Problem description:
Your answer is to be the exact text of the lines from the one containing "Task: Click the 框架设置 gear icon" through the final line of the entries, restated in full, with pictures omitted.

Data entries:
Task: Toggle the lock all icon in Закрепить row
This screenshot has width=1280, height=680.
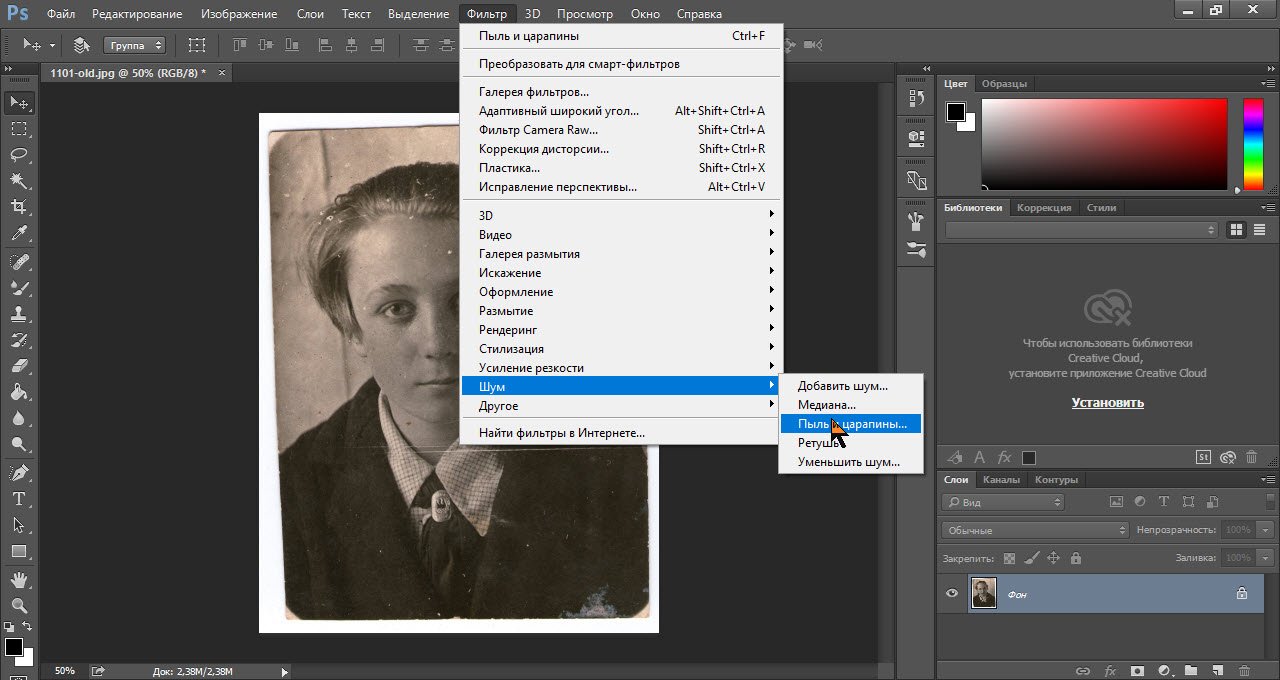Action: click(x=1075, y=558)
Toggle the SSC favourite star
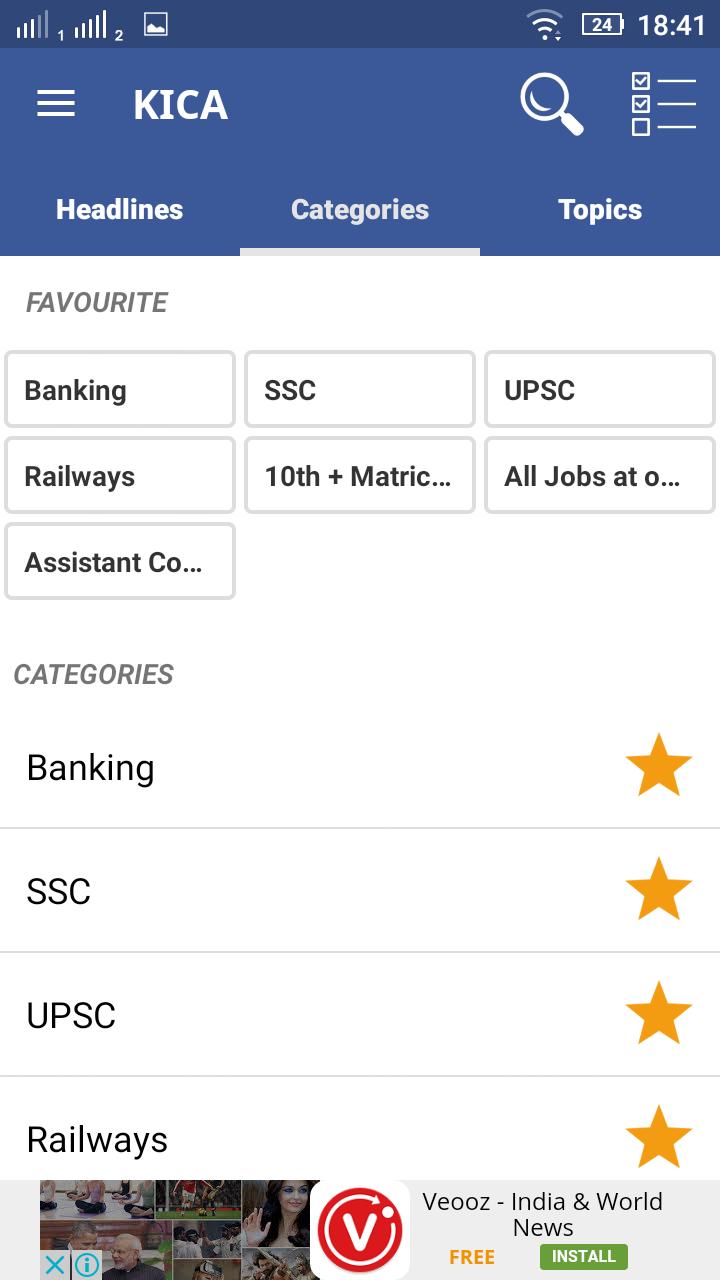The image size is (720, 1280). point(658,890)
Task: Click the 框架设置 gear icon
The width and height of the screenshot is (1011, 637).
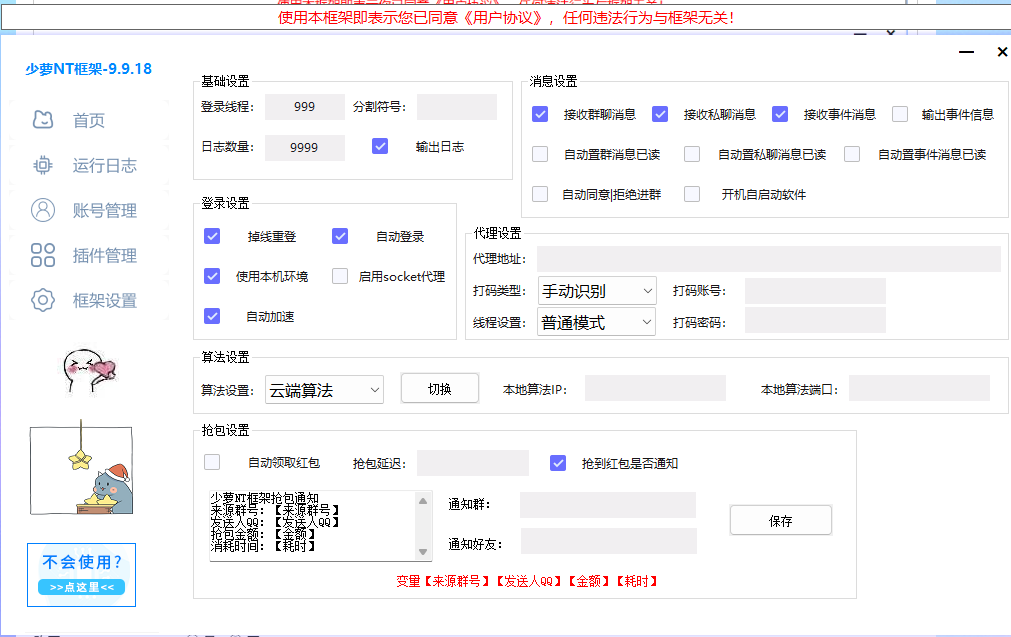Action: pyautogui.click(x=43, y=300)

Finished exercise:
Task: Click the 框架设置 gear icon
The width and height of the screenshot is (1011, 637).
Action: pyautogui.click(x=43, y=300)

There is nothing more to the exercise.